ーーノーメロは今後どのようなユニットに成長させていきたいですか?
ツミキ:僕らは何かに向かって進んでいくプロジェクトではなくて、特に具体的な目標とかは設けていないんです。今生まれるものを最良の形で届けるための音楽ユニットなので、それを続けていった延長線上に大勢のお客さんがいたり、大きい会場があったりすればいいなと考えてます。とはいえ核や信念みたいなものはあるので、それを持って、ちゃんと日本の真ん中で鳴らしたいものを作ろうと考えてます。
みきまりあ:いろんな人に聴いてもらって成り立っている部分もたくさんあると思うので、今よりも一人でも多くの人に聴いてもらえるユニットになれるように、歌や曲で、いろんな人に共感してもらえるようになっていきたいと思うし、「ノーメロのライブに行きたい」って思ってほしいなと思います。
ーー10月6日には渋谷でワンマンライブ『RULE』が開催されますね。
ツミキ:僕、岡本太郎が好きなんですけど、1970年の大阪万博で太陽の塔を作った時に、塔の周りに屋根があって、もともとはその屋根の中で作る予定だったのに、屋根をぶち抜いたというエピソードがあるんです。「人類の進歩と調和」というテーマだったんですけど、一見、全部真逆のことをやってるんです。めちゃくちゃアナログで、わけのわからないことをやってる。あれがルールをぶち壊すこと、作ることだなと思ってるんです。

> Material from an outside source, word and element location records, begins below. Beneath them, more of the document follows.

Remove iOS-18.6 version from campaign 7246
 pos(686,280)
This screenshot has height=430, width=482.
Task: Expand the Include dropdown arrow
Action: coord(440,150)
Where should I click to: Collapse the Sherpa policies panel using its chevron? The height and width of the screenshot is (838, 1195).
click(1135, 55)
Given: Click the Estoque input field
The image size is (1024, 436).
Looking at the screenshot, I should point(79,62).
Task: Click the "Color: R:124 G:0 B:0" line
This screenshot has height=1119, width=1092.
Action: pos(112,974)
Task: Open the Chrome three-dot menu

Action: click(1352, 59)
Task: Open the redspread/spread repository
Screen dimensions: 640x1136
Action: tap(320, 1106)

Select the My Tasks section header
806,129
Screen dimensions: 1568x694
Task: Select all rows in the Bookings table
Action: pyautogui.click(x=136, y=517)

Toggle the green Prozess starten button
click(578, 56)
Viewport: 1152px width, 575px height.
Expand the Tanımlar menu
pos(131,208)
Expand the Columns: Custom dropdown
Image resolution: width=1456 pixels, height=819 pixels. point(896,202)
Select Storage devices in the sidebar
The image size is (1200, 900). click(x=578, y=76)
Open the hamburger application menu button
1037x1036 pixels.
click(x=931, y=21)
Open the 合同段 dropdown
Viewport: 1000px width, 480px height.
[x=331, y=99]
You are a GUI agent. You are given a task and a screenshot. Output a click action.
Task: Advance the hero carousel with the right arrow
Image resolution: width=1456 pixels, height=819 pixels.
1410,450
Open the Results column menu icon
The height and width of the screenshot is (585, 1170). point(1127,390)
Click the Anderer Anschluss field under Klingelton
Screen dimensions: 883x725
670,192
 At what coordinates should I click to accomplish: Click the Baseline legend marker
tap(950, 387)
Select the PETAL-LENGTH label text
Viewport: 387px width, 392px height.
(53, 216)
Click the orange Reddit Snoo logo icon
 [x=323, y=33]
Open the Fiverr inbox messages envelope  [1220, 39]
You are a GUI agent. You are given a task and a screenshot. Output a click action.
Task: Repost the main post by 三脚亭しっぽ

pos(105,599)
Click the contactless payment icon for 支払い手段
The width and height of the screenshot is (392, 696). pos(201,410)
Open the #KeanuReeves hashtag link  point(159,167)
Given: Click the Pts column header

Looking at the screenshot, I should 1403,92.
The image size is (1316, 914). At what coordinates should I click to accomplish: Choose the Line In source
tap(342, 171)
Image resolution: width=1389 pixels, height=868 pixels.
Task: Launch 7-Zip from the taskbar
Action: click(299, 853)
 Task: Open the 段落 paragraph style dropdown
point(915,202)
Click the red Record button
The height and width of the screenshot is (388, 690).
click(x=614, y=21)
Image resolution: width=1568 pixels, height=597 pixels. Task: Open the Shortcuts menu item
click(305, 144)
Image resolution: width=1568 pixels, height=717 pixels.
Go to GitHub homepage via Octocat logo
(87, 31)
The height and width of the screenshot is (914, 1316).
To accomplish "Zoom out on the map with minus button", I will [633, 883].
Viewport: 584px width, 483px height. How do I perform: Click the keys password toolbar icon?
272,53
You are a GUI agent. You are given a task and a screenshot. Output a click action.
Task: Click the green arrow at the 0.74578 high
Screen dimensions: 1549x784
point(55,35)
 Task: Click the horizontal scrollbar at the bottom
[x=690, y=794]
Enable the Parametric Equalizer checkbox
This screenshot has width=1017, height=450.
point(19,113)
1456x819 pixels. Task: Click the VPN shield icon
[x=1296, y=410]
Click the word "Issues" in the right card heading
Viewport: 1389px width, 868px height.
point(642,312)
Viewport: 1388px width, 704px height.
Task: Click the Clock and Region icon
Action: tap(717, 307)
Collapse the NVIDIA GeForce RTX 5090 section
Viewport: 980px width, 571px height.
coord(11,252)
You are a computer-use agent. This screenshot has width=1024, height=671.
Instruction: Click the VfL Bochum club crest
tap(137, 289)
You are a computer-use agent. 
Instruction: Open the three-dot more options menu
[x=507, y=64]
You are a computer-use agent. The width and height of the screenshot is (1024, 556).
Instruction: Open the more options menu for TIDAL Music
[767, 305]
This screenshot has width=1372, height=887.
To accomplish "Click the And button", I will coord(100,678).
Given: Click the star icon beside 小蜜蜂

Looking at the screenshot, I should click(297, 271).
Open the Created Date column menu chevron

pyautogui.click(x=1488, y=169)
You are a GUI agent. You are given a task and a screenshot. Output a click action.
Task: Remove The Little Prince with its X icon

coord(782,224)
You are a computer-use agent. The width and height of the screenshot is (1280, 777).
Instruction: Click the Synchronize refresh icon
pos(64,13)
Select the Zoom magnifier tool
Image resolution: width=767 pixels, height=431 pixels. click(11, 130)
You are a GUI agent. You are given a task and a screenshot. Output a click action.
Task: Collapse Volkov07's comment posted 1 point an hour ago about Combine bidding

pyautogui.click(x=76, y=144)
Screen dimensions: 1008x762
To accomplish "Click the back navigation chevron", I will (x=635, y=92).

それがライブでもできたらと思っていて。何か面白いことができないかなと考えてます。
みきまりあ:そういう演出も考えてみたいと思うし、今回の『ルール』というアルバムを通じて今のノーメロができるすべてを見せて、お客さん一人ひとりが何かを持ち帰ってくれるようなライブができたらいいなって思います。
■リリース情報
NOMELON NOLEMON 2ndアルバム『ルール』
2023年8月11日発売
3,300円(税込)UXCL-303
CD:https://lnk.to/NMNL_Rule
DL&Streaming:https://orcd.co/nmnl_rule
特設サイト:https://nmnl2ndrule.com/
※タワーレコードでは「ダダ」のライブ映像が見れるノーメロカード(レモンver.)、Amazonでは「バッド・ラヴ」のライブ映像が見れるノーメロカード(メロンver.)の特典がつきます。
<収録曲>
1.ルール
2.SAYONARA MAYBE
3.ハイド・アンド・シーク
4.ダダ
5.透明水曜日
6.ブリーチ
7.SUGAR
8.二日酔ヘル
9.NAZONAZO
10.バッド・ラヴ
11.RED
12.moonshadow
13.雨にうたえば
■ライブ情報
『NOMELON NOLEMON one-man Live「RULE」』
日時:2023年10月6日(金)
18:00開場/19:00開演
会場:LINE CUBE SHIBUYA
チケット料金:6,900円(税込)
プレイガイド2次先行:8月27日(日)23:59まで受付中
https://l-tike.com/st1/nmnl
■関連リンク
NOMELON NOLEMON(読み:ノーメロンノーレモン)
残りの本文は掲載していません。